** Start of EXCERPTED PASSAGE **

A summary of the Russian Federal budget was posted by Reuters in July of this year.  It said that Russian crude oil had to be sold at or above $116 per barrel or the budget would show a deficit for the year.  A cursory look at the Ural blend (Russian Trading System, comparable to the WTI or Brent) crude pricing for the year suggests that it probably fell short of the goal.  To get some feel for whether or not they accomplished the price requirement, understand that the Ural and Brent crude price indices have been essentially the same for 2012.  The posting tables the Draft Three Year Budget:

DRAFT THREE-YEAR BUDGET 2013-2015 (in trillion roubles unless

stated)

Year                                         2012    2013     2014      2015

Break-even oil price ($)  116.2    113.9     106.0    105.4

Average oil price ($)              115      97        101      104

Nominal GDP                         60.6     65.8      73.4     81.5

Revenues                                  12.7     12.4      13.6     15.2

Expenditures                          12.7     13.4      14.1     15.3

Deficit (% GDP)                      – 0.1      1.5       0.6      0.11

Non-oil deficit (% GDP)     10.6     10.1      8.9      8.6

$1  =  31 rubles

By 2015, the draft budget forecasts break even price at $105.4.

Both Poland and Romania have shale oil and natural gas potential and are known to be evaluating whether it can be profitably exploited.  This is a real threat to Russia.  Any development of Western European shale is a major problem for Russia.  Like crude oil sales, natural gas sales are a major source of income for Russia.  Russia currently provides most of the natural gas and much of the oil to Western Europe.  Russia has not been reluctant to shut off supplies.  In 2009 a dispute between the Ukraine and Russia over unpaid bills resulted in shutting off natural gas to the Ukraine.  Other countries felt the effect with low  pressure or no  pressure in their pipelines.  While the official story was about unpaid bills there was a belief that Russia’s real reason was to warn neighboring countries not to join NATO. They probably are prepared to put pressure on these nations to persuade them to not develop shale gas or oil.

Below is a 2009 map of the Russian natural gas pipelines supplying European nations.

Russiannaturalgassupplylines573px-Major_russian_gas_pipelines_to_europe

Stefano Casertano,  managing director of the Berlin based “The Energy Affairs Company” posted “From Fracks to Riches” on the Stratfor website.  A number of countries are dependent on sale of oil and natural gas to provide the revenue to balance their budgets. In addition to the numbers above for Russia,  Casertano lists what he says are the crude oil prices (in dollars per barrel) to achieve the needed revenue for several other countries as follows:

Iran——-$117

Libya —-$117

Algeria–$105

Iraq—–$112

The US economy can get an enormous boost from an ample supply of low priced fossil fuels. The fear is that the President does not really see this boost as aligning with his political objectives.  He can use his rigged fracking safety study group to impose many “safety” restrictions as a means to cut short this very beneficial exploitation of our shale.  The consequence of slowing or even stopping the US shale boom will be appreciated by Russia and OPEC.

** End of EXCERPTED PASSAGE **

STATED EXERCISE 1: Copy the entries verbatim, beginning at the line that contains "This screenshot has width=1500, height=787." and stopping after the last line of the entries.
The passage on Russian oil revenue and the entries that come after it have no connection to each other.

** Start of PROVIDED DATA **

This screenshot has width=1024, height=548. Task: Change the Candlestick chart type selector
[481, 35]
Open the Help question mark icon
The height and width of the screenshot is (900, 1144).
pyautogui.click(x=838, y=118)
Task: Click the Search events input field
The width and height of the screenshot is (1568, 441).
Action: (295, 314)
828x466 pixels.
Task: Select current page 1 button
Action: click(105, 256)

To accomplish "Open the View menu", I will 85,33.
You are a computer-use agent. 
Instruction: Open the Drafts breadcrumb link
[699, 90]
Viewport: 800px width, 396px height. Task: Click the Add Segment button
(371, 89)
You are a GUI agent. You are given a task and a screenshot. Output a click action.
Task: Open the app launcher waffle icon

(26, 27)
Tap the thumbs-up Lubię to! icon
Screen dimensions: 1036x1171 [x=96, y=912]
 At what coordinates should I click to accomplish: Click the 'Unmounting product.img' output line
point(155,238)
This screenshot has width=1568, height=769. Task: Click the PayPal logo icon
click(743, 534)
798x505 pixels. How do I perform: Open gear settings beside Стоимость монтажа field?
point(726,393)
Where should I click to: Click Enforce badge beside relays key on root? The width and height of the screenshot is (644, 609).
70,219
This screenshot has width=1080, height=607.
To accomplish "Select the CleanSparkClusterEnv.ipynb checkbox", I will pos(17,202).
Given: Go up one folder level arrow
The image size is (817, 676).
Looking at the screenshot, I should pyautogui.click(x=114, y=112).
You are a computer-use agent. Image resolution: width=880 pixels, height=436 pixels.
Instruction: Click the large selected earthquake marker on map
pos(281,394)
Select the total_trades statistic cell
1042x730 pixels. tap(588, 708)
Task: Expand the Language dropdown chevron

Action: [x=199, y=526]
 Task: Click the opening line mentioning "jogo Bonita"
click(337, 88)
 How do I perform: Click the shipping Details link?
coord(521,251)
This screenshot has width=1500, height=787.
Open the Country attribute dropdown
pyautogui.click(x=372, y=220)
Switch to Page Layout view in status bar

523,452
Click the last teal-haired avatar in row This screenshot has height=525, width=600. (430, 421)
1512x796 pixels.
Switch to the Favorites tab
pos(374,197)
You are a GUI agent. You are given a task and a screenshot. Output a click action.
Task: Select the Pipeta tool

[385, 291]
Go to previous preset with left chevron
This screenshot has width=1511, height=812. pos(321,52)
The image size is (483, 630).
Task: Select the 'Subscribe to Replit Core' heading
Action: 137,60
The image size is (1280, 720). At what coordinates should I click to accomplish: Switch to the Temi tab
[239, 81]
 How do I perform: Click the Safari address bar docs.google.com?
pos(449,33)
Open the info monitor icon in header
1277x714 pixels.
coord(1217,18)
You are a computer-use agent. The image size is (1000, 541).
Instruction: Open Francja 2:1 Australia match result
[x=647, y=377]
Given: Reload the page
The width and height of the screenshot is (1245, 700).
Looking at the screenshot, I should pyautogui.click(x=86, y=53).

** End of PROVIDED DATA **

STATED EXERCISE 2: In the passage on Russian oil revenue, at or above what price per barrel did Russian crude have to sell for the federal budget to avoid a deficit for the year?

CORRECT OUTPUT 1:
This screenshot has width=1500, height=787.
Open the Country attribute dropdown
pyautogui.click(x=372, y=220)
Switch to Page Layout view in status bar

523,452
Click the last teal-haired avatar in row This screenshot has height=525, width=600. (430, 421)
1512x796 pixels.
Switch to the Favorites tab
pos(374,197)
You are a GUI agent. You are given a task and a screenshot. Output a click action.
Task: Select the Pipeta tool

[385, 291]
Go to previous preset with left chevron
This screenshot has width=1511, height=812. pos(321,52)
The image size is (483, 630).
Task: Select the 'Subscribe to Replit Core' heading
Action: 137,60
The image size is (1280, 720). At what coordinates should I click to accomplish: Switch to the Temi tab
[239, 81]
 How do I perform: Click the Safari address bar docs.google.com?
pos(449,33)
Open the info monitor icon in header
1277x714 pixels.
coord(1217,18)
You are a computer-use agent. The image size is (1000, 541).
Instruction: Open Francja 2:1 Australia match result
[x=647, y=377]
Given: Reload the page
The width and height of the screenshot is (1245, 700).
Looking at the screenshot, I should pyautogui.click(x=86, y=53).

CORRECT OUTPUT 2: $116 per barrel